§ **EXTRACT PROVIDED**:
----------

Phrase annotations can be used to define the type of a _Chunk_. The _PhraseTag_ 
class is used for phrase annotations. It defines first a string tag and 
secondly the Phrase category. The _LexicalCategory_ enumeration is used as 
valued for the category. As the _PhraseTag_ is a subclass of _Tag_ it can be 
also used in combination with the _TagSet_ class as described in the [PosTag 
and TagSet] section.

The following code snippets show how to create a PhraseTag for noun phrases

    :::java
    PhraseTag tag = new PhraseTag("NP", LexicalCategory.Noun);

  

### Name Entity (NER) annotations

Named Entity annotations are created by NER modules. Before the Stanbol NLP 
chain they where represented in Stanbol by using 
'[fise:TextAnnotation](../enhancementstructure#fisetextannotation)'s and any 
Enhancement Engine that does NER should still support this. With the Stanbol 
NLP processing module it is now also possible to represent detected Named 
Entities as _Chunk_ with an PhraseTag added as Annotation.

----------

§ **EXTRACTED DATA**:
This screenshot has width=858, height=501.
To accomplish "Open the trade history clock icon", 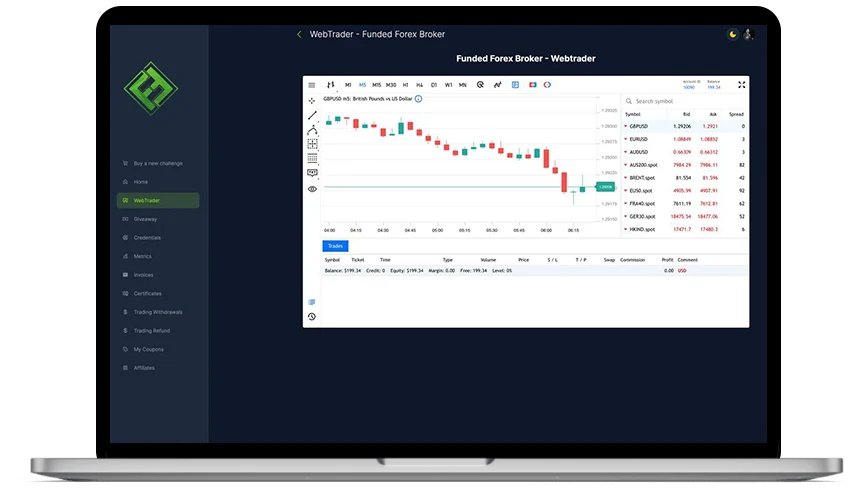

----------

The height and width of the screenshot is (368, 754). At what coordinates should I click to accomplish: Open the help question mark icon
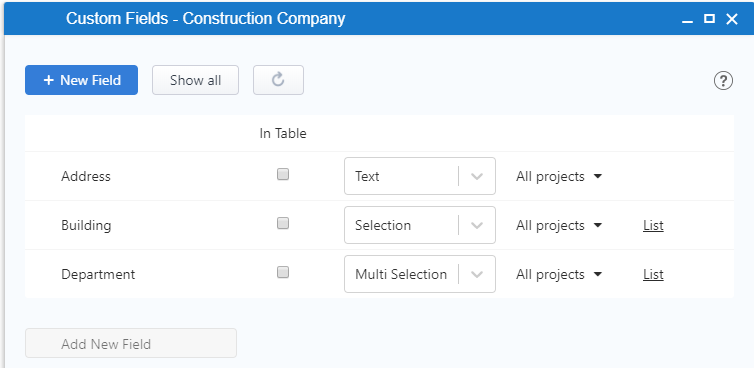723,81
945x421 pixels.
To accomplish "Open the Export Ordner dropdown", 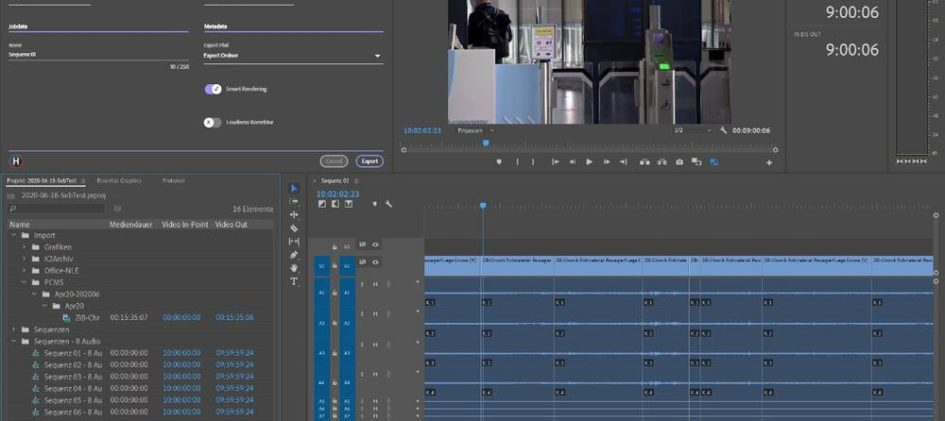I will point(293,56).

----------

§ **WORK INSTRUCTIONS**:
A. List each distinct class or enumeration name that the text on Stanbol phrase and named entity annotations sets in italics.
B. Extend the text on Stanbol phrase and named entity annotations past its final sentence.

§ **TASK ANSWERS**:
A. Chunk, PhraseTag, LexicalCategory, Tag, TagSet

B.
A Named Entity represented as 'fise:TextAnnotation' includes the following 
information:

    urn:namedEntity:1 
        rdf:type fise:TextAnnotation, fise:Enhancement
        fise:selected-text {named-entity-text}
        fise:start {start-char-pos}
        fise:end {end-char-pos}
        dc:type {named-entity-type}

where:

* {named-entity-text} is the text recognized as Named Entity. This is the same 
as returned by _Chunk#getSpan()_
* {start-char-pos} is the start character position of the Named Entity relative 
to the start of the text. This is the same as _Chunk#getStart()_
* {end-char-pos} is the end position and the same as _Chunk#getEnd()_
* {named-enttiy-type} is the type of the recognized Named Entity as URI. The 
_PhraseTag allows to define both the string tag as used by the NER component as 
well as the URI this type is mapped to. In Stanbol it is preferred to use 
'dbpedia:Person', 'dbpedia:Organisation' and 'dbpedia:Place' for the according 
entity types.

The _NerTag_ class extends _Tag_ and can therefore be also used with the 
_TagSet_ class. This means that users of the API can use _TagSet_ to manage the 
string tag to URI mappings for the supported Named Entity types.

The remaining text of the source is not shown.